■ **PROBLEM DETAILS**:
Pictures stay out of the copy. Retype exactly the lines below from the one with "Given: Launch the Мастер wizard icon" through the one with "Task: Open the Key menu".

··· EXTRACTED DATA

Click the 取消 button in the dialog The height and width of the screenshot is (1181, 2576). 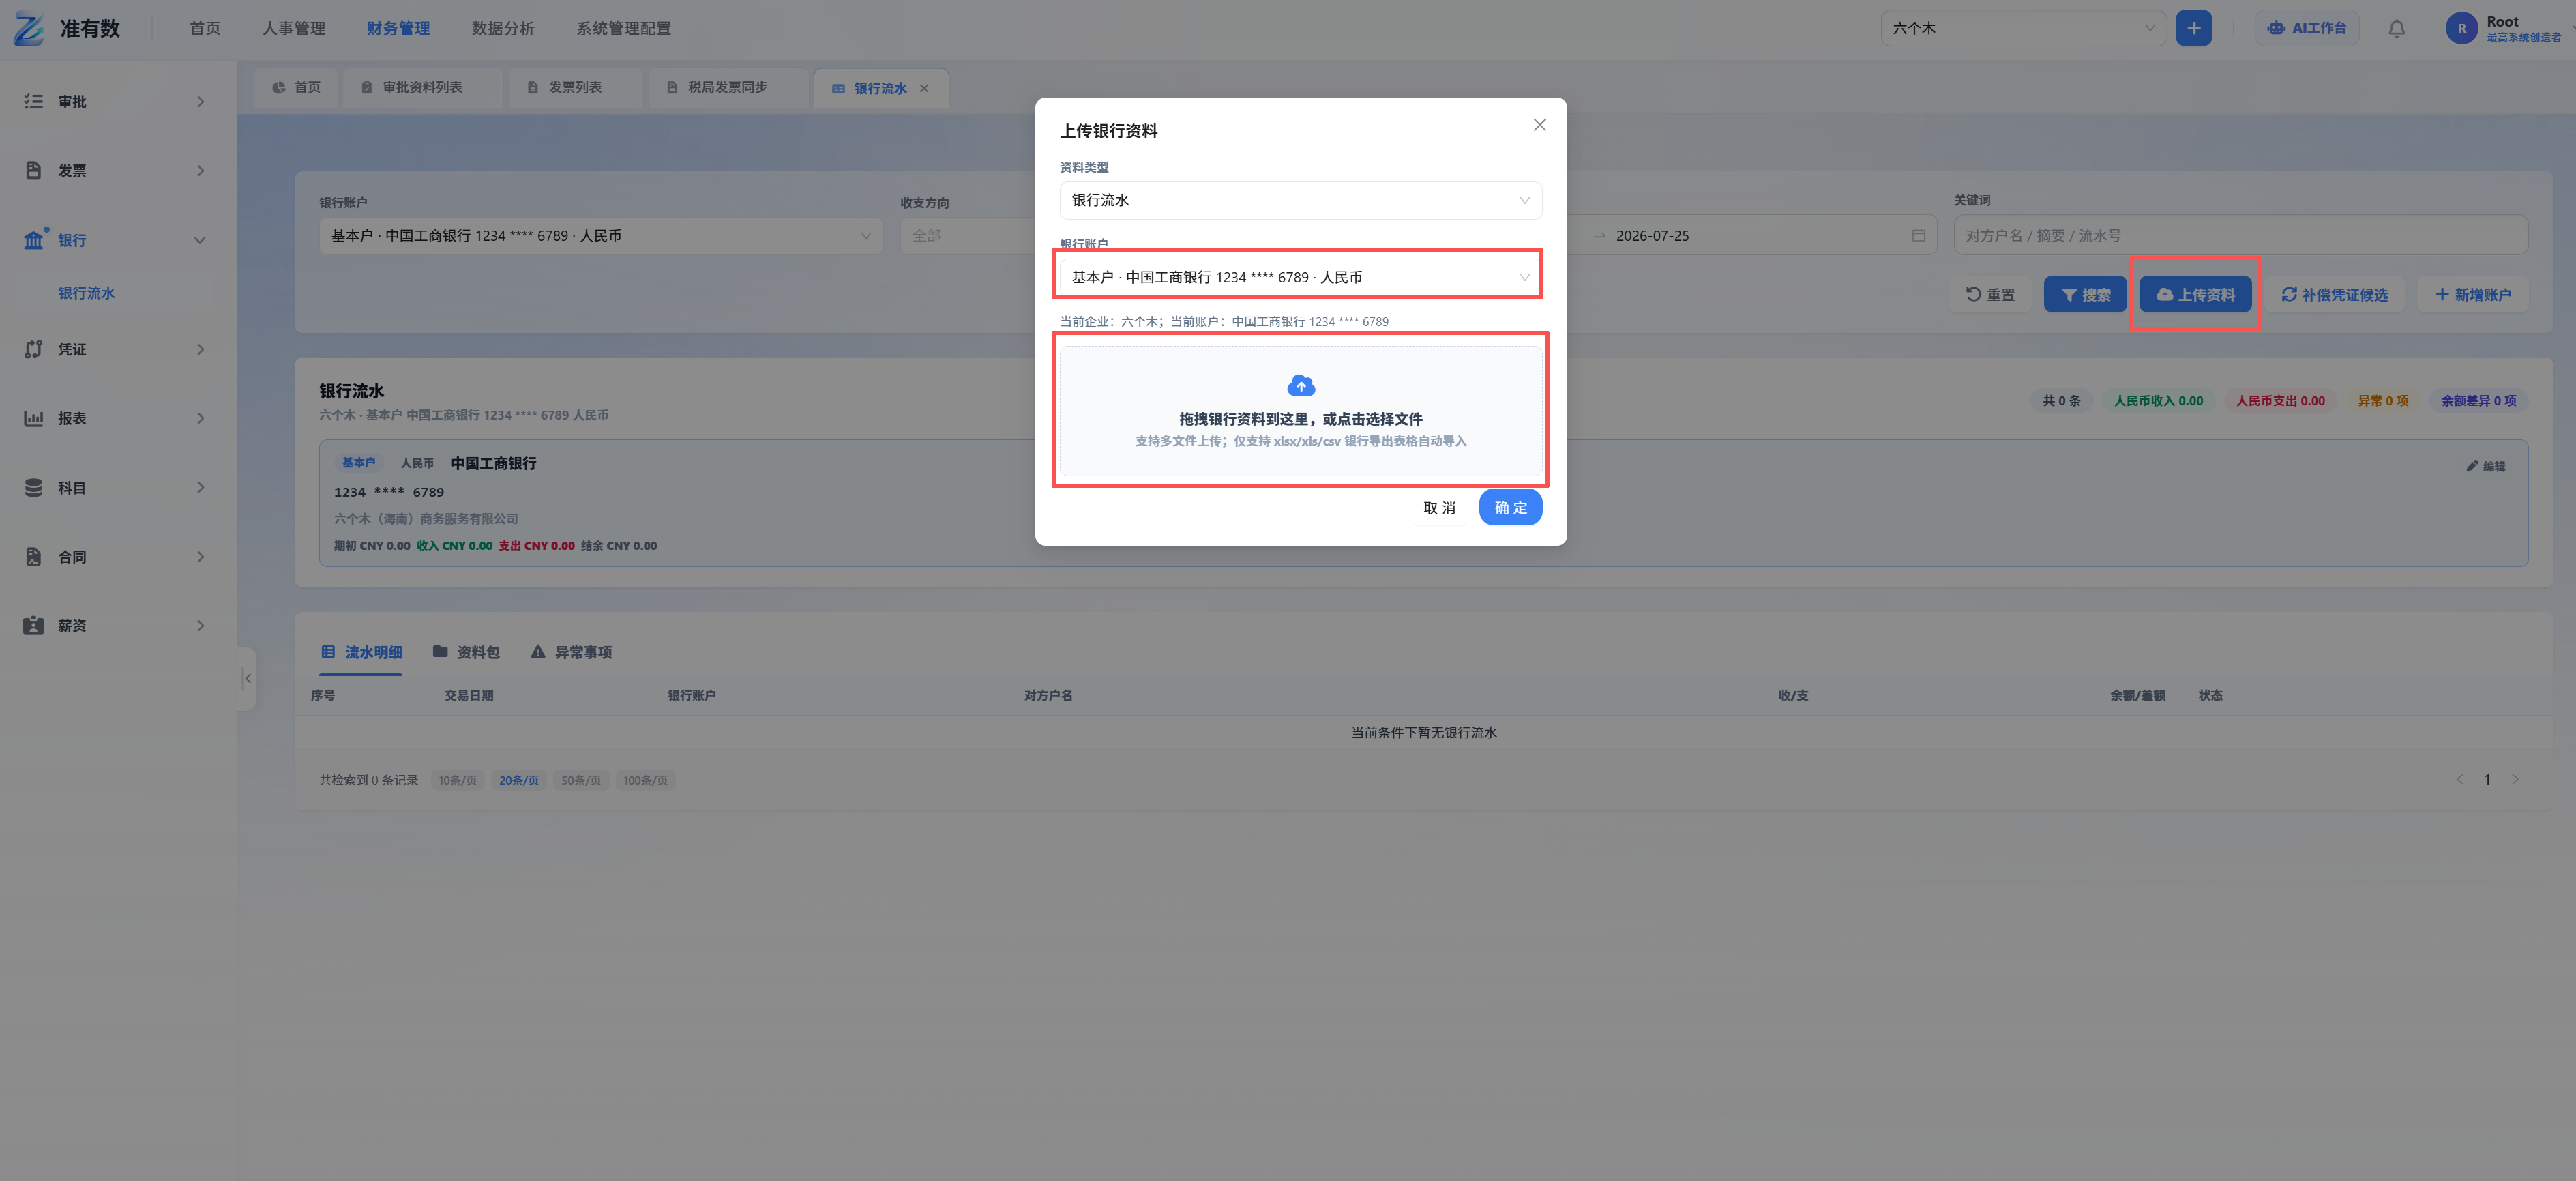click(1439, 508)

······
··· EXTRACTED DATA

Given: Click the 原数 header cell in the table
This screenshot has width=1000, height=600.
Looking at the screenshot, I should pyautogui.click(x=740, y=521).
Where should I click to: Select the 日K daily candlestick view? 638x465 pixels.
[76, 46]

······
··· EXTRACTED DATA

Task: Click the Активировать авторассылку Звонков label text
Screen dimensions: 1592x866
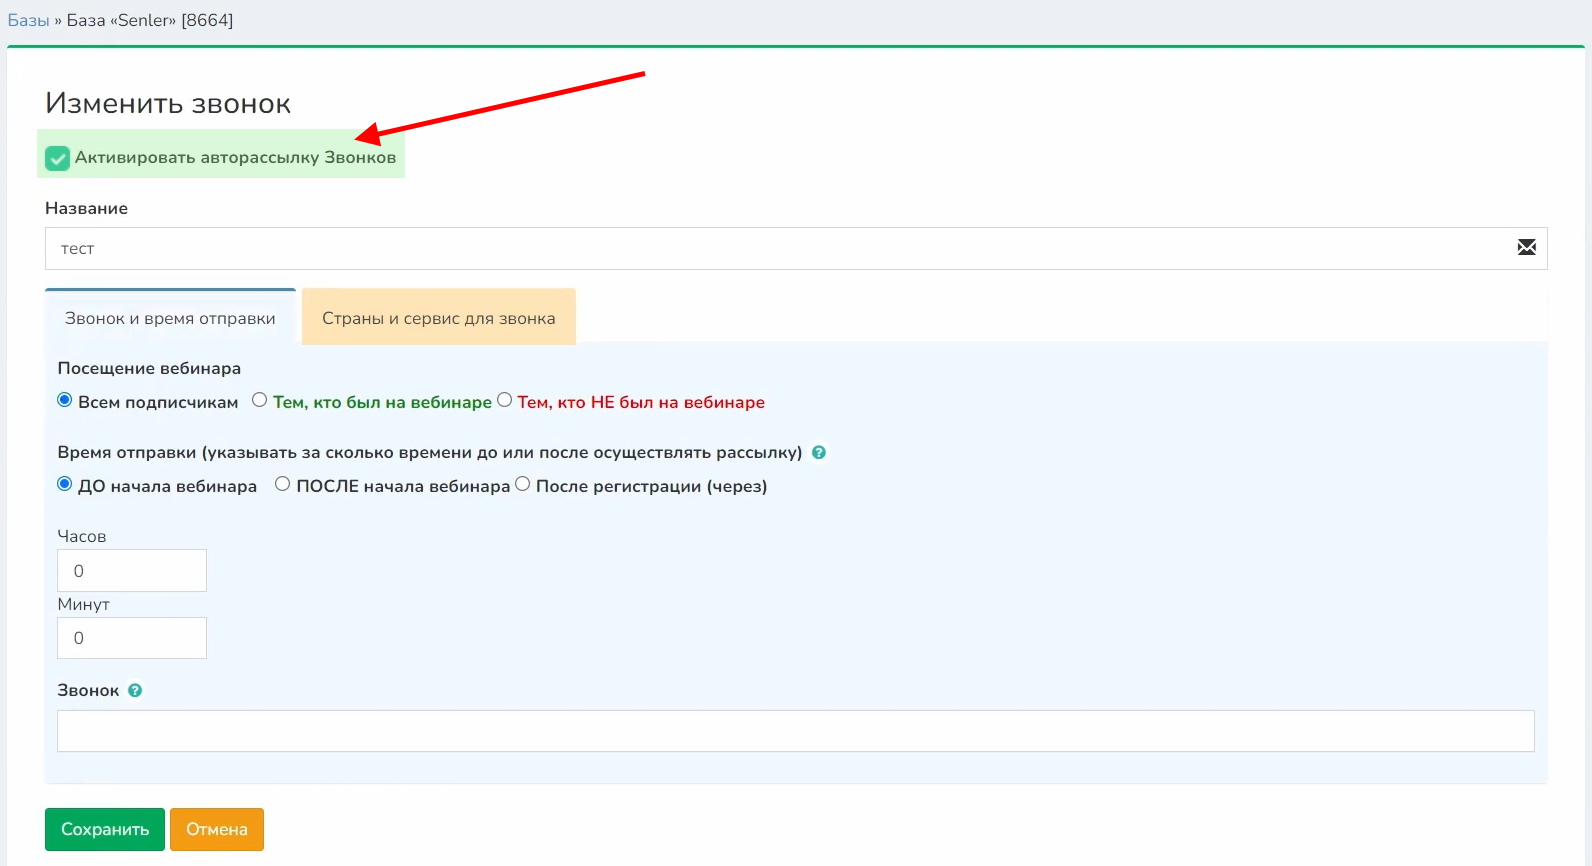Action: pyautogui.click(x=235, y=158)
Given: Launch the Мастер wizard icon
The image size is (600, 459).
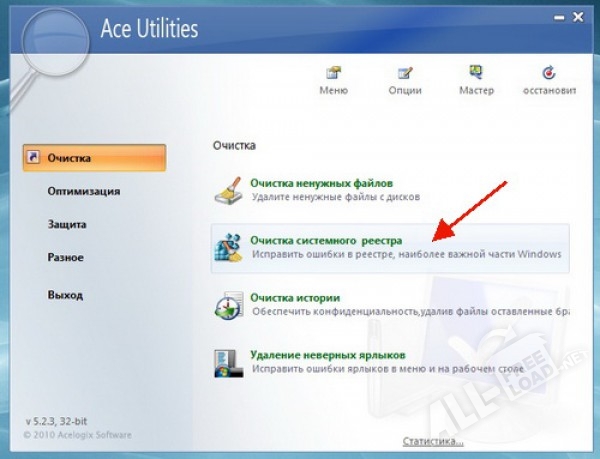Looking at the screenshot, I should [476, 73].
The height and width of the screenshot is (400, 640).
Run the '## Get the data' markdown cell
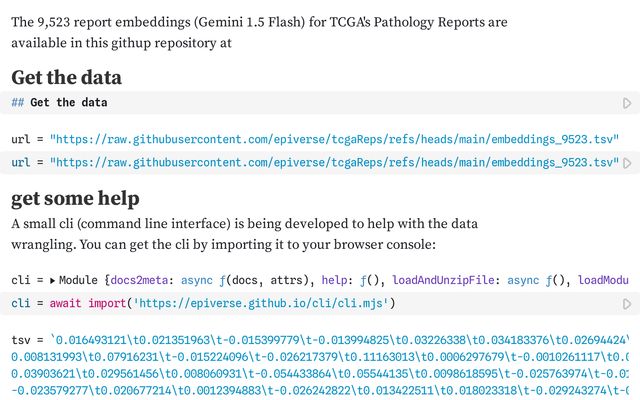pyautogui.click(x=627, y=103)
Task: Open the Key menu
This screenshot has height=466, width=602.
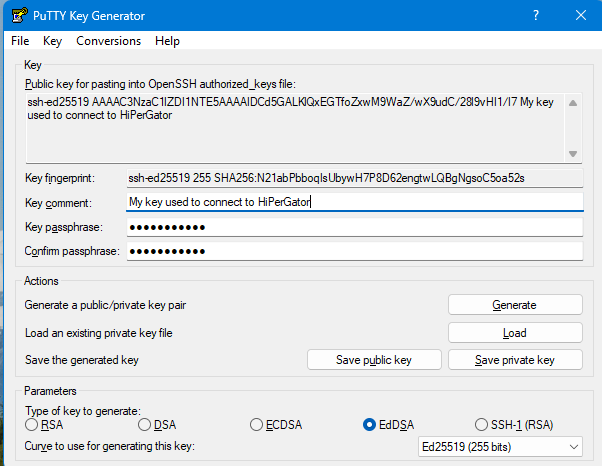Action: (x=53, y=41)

······

■ **RESULT FOR THIS TASK**:
Given: Launch the Мастер wizard icon
The image size is (600, 459).
Looking at the screenshot, I should [476, 73].
The height and width of the screenshot is (400, 640).
Run the '## Get the data' markdown cell
pyautogui.click(x=627, y=103)
Task: Open the Key menu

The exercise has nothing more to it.